── RECORDS SHOWN
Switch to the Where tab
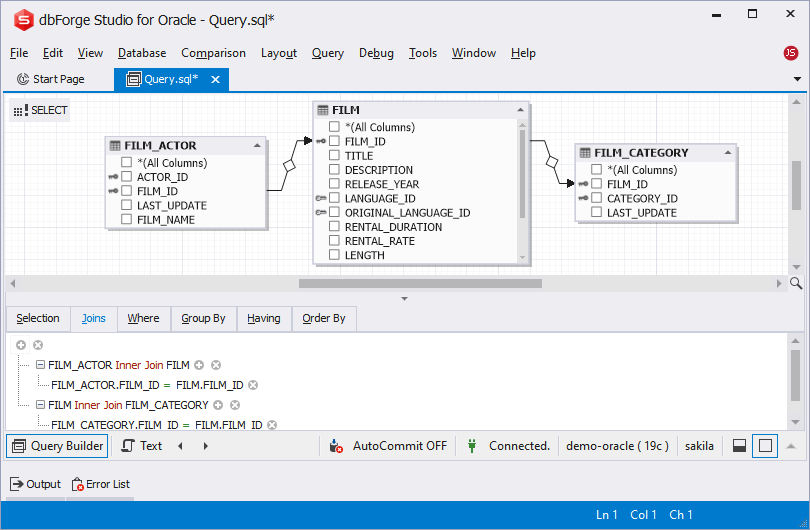Viewport: 810px width, 530px height. [x=143, y=318]
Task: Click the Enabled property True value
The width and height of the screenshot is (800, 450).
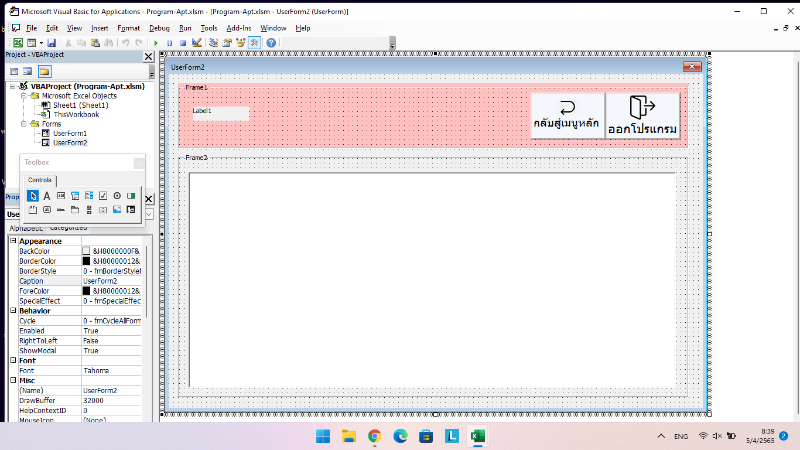Action: click(x=91, y=330)
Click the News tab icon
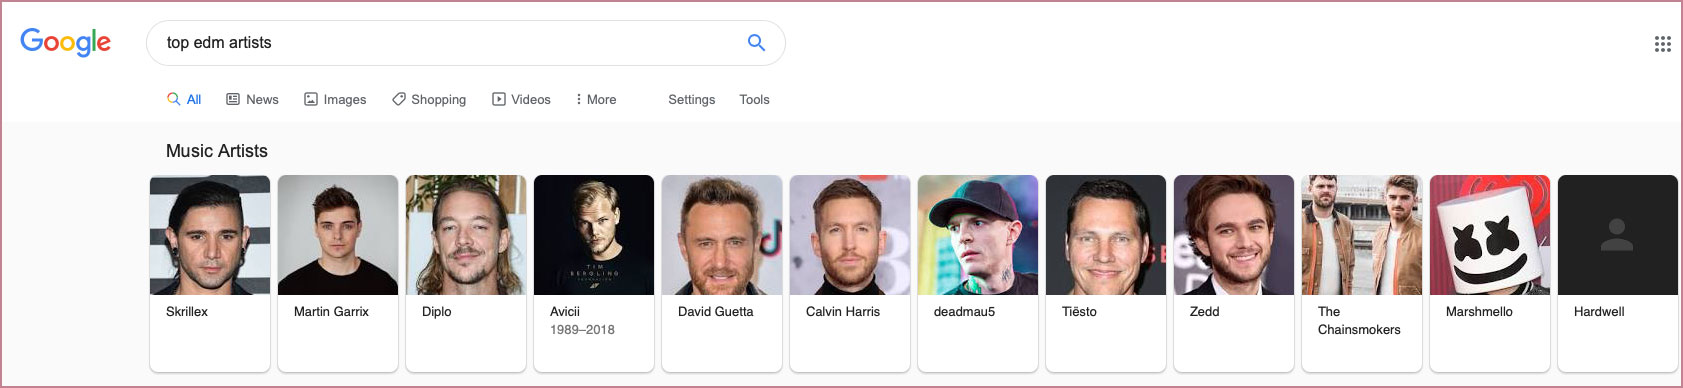1683x388 pixels. 233,99
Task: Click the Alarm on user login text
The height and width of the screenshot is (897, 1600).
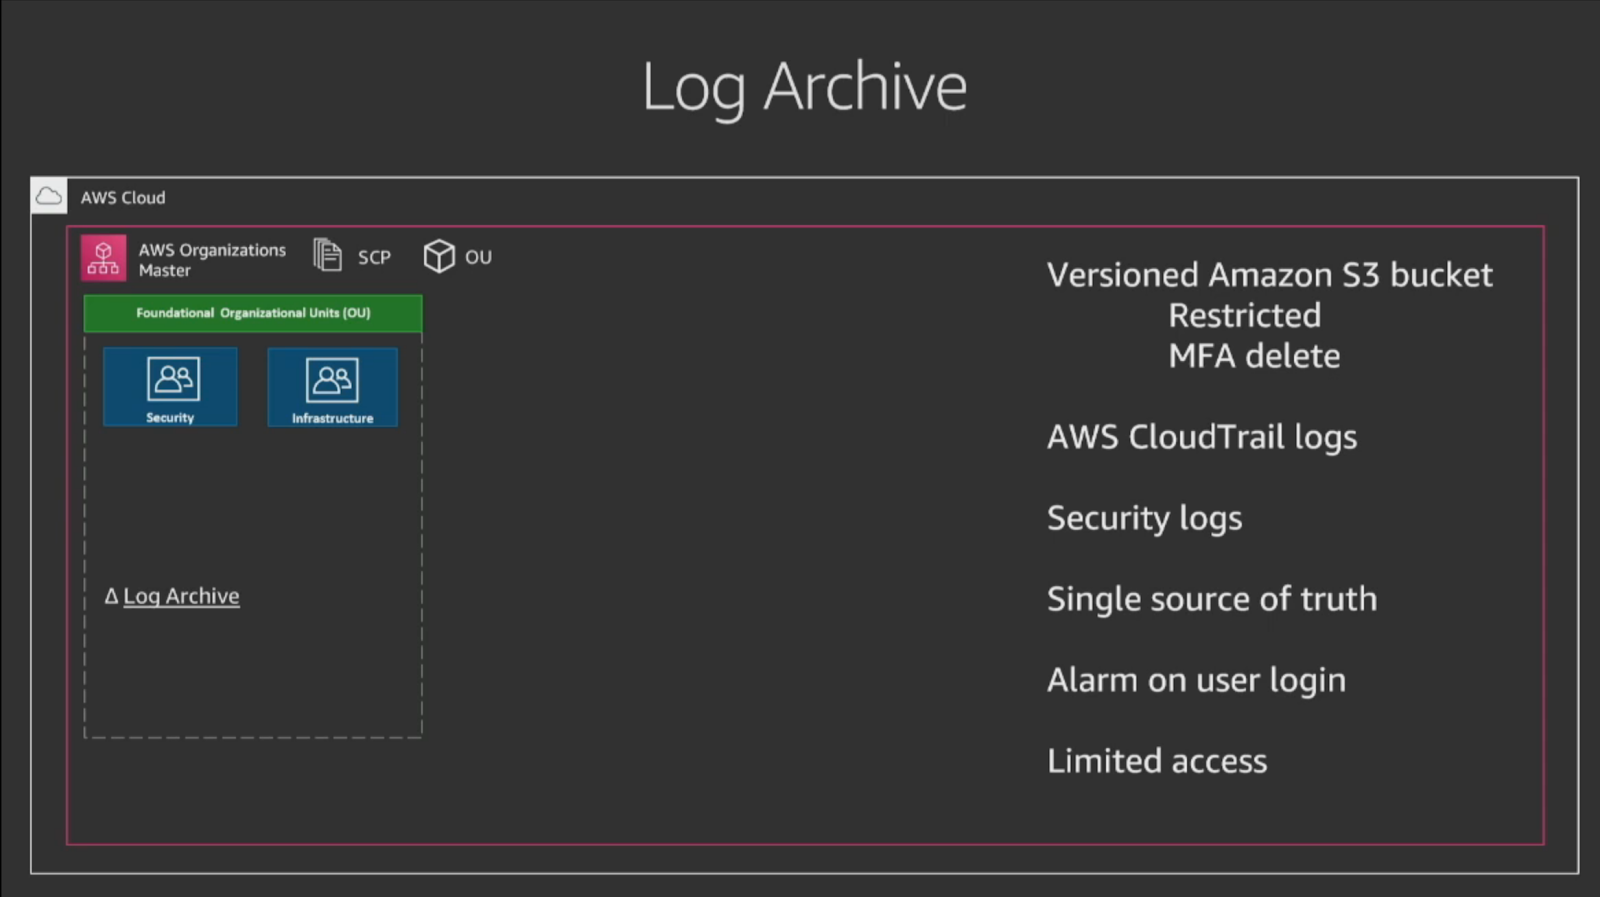Action: click(1196, 680)
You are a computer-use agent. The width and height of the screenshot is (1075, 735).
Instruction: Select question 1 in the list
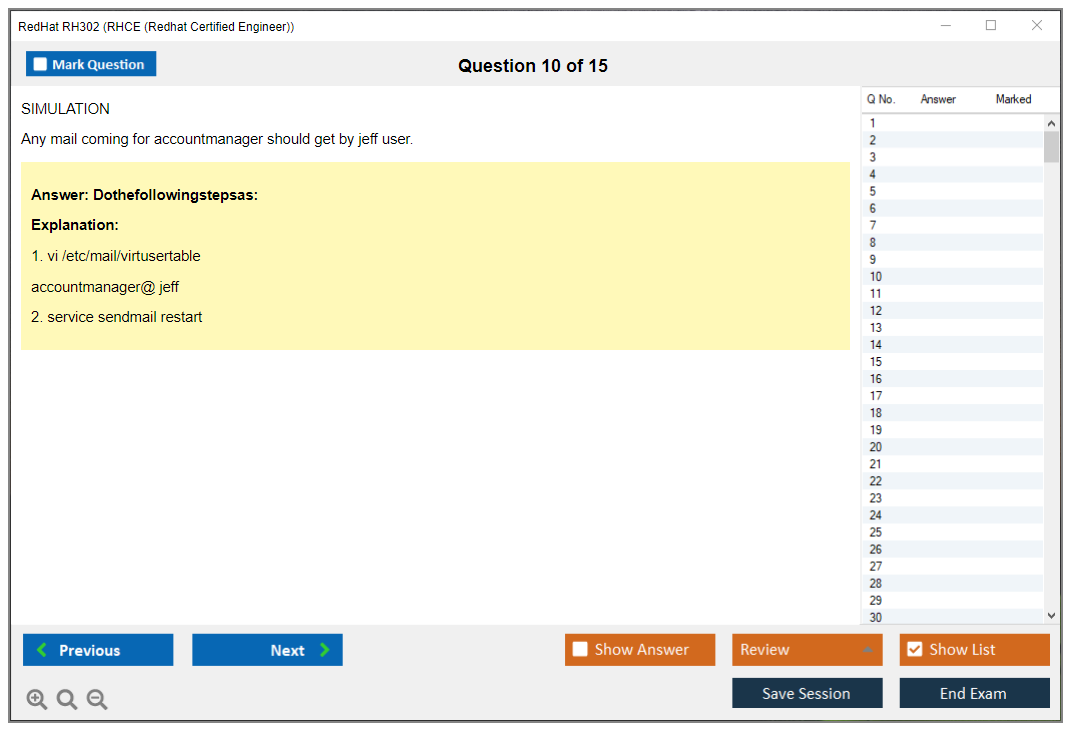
────
Word for word, restate the lines from the line containing "Task: Click the Alarm on user login text" through the end of the data, including the first and last of them. Pictures stay out.

TASK RESULT ▸
Task: Click the Alarm on user login text
The height and width of the screenshot is (897, 1600).
Action: click(1196, 680)
You are a computer-use agent. The width and height of the screenshot is (1075, 735).
Instruction: Select question 1 in the list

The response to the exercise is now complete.